With Democrats commanding that chamber, a vote impeaching Trump for an unprecedented second time seemed certain.
Photo: AFP
More ominously for a president clinging to his final week in office, the New York Times reported that influential US Senate Majority Leader Mitch McConnell thinks Trump committed an impeachable offense and is glad Democrats are moving against him.
Citing unidentified people familiar with the influential Kentucky Republican’s thinking, the Times reported McConnell believes moving against Trump will help the Republican Party forge a future independent of the divisive, chaotic president.
McConnell thinks Trump’s behavior before last week’s assault on the Capitol by fuming Trump supporters cost Republicans their Senate majority in two Georgia runoff elections, the newspaper reported.
Photo: Reuters
That is a sentiment shared by many Republicans about Trump, who rather than focusing on bolstering Georgia’s two sitting senators spent the last weeks of their campaign reciting his false narrative that his own re-election was ruined by Democratic election fraud.
McConnell is said to be angry at the president over the insurrection at the Capitol and the twin defeats in Georgia that cost the party its Senate majority, according to a Republican granted anonymity to discuss the situation.

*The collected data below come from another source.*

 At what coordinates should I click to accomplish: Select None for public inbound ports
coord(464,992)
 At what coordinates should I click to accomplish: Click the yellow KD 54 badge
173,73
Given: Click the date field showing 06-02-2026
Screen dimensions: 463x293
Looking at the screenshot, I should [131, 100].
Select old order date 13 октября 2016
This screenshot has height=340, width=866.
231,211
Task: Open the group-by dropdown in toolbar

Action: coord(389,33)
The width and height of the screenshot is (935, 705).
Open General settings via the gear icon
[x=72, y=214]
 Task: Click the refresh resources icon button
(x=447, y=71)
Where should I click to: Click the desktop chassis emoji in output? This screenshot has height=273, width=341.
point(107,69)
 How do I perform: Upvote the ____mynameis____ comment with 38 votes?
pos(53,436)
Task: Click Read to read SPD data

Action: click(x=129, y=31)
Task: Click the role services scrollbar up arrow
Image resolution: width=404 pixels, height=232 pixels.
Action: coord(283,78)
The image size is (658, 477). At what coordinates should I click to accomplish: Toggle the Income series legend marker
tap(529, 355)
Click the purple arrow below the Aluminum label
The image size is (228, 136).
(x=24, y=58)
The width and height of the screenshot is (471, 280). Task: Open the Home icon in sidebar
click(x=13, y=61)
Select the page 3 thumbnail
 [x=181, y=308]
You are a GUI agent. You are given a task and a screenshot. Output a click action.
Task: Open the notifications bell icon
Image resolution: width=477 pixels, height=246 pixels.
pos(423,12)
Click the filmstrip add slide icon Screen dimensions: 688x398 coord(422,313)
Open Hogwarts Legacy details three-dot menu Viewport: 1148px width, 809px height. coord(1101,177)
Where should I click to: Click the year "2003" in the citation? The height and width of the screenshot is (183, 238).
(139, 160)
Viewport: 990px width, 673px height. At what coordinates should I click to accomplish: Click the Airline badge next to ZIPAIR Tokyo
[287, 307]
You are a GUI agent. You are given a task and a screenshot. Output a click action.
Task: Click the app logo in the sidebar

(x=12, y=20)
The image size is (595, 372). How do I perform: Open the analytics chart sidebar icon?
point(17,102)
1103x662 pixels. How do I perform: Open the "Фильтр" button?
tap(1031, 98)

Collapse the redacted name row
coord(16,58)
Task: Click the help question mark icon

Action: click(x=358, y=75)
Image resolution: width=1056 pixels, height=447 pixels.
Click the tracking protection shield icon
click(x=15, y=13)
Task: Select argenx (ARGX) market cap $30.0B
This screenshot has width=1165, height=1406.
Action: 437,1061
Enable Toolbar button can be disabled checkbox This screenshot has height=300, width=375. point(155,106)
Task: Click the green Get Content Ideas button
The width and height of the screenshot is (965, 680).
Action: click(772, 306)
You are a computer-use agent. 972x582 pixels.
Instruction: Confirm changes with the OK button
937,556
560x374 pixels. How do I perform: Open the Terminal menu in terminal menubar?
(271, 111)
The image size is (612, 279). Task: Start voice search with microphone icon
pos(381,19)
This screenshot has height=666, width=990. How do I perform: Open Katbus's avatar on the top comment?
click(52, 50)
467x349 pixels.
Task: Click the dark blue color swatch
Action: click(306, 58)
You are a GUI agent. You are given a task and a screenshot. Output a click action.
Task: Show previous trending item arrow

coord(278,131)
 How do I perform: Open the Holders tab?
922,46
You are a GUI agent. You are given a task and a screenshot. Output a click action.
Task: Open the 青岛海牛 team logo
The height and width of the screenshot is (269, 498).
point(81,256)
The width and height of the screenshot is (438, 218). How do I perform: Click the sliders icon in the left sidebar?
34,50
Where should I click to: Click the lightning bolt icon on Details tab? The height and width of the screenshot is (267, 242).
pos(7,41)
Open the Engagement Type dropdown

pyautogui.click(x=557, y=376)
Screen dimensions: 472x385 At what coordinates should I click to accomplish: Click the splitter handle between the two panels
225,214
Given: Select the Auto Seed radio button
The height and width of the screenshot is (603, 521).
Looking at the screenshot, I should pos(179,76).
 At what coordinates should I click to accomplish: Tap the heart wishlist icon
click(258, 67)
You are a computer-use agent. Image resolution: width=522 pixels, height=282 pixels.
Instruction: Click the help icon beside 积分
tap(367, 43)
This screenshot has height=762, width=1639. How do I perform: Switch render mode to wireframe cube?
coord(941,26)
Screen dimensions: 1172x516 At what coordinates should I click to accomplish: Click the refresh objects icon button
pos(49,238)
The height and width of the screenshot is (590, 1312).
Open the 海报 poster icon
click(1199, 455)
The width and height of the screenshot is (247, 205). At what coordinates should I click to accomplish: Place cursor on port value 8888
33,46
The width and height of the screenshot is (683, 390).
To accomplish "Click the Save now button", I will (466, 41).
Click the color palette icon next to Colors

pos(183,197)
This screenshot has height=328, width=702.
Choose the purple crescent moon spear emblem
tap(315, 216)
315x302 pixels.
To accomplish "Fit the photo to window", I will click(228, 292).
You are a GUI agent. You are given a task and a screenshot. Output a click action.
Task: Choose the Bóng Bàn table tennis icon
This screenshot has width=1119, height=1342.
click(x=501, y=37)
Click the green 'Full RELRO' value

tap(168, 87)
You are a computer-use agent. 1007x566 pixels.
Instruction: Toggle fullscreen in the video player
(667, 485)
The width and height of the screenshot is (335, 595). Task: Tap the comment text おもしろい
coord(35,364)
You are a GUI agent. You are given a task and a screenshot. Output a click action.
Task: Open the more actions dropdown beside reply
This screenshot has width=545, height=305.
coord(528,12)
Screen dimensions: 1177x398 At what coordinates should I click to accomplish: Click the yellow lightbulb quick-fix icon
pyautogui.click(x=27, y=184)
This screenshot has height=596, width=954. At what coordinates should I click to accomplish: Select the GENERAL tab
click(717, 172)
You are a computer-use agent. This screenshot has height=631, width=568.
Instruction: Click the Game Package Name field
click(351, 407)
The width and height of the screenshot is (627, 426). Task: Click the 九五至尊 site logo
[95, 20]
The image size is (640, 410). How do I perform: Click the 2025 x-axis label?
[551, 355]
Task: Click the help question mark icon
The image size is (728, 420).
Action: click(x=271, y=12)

Cheney, daughter of former US vice president Dick Cheney, has run afoul of Trump and far-right Republicans over the years on issues like wearing a mask and withdrawing troops from Syria.
Photo: AFP
She is respected by mainstream conservatives and is one of the Republican’s few House female stars.
“Good for her for honoring her oath of office,” House Speaker Nancy Pelosi, a Democrat, told reporters when asked about Liz Cheney’s decision. “Would that more Republicans would honor their oaths of office.”
Lawmakers’ oath includes a vow to defend the US constitution “against all enemies, foreign and domestic.”
US representatives Adam Kinzinger, an Air Force veteran, and John Katko, a former federal prosecutor, became the first rank-and-file Republican lawmakers to say they would vote to impeach Trump.
Later joining the faction were representatives Fred Upton and Jaime Herrera Beutler.
“There is no doubt in my mind that the president of the United States broke his oath of office and incited this insurrection,” Kinzinger said in a statement about Trump, whom he has repeatedly criticized over the years.
Trump might not have helped himself on Tuesday. In his first public appearance since the attack on the Capitol, he took no responsibility for his role in egging on his supporters and added falsely: “People thought that what I said was totally appropriate.”
Trump had flown to Alamo, Texas, to stand next to a section of new border wall and deliver a 22-minute speech, in which he warned of further unrest if Congress dares to impeach him.
He also declared himself invulnerable to removal by US Vice President Mike Pence and his Cabinet under the 25th Amendment to the constitution.
“The 25th Amendment is of zero risk to me, but will come back to haunt Joe Biden and the Biden administration,” Trump said. “As the expression goes, be careful of what you wish for.”
In other developments on Tuesday, YouTube suspended Trump’s channel for at least a week amid concerns over “ongoing potential for violence.”
The Google-owned platform said it removed content that was uploaded on Tuesday from the Donald J. Trump channel for inciting violence, although it was not immediately clear which videos in question were in breech.
Under the suspension, Trump’s channel is temporarily prevented from uploading new videos or live streams for at least seven days, although the channel remains live, YouTube said.
Comments would be indefinitely disabled on the channel, YouTube said.
Under YouTube’s policies, a second strike would result in a two-week suspension, while a third strike would get the account banned permanently.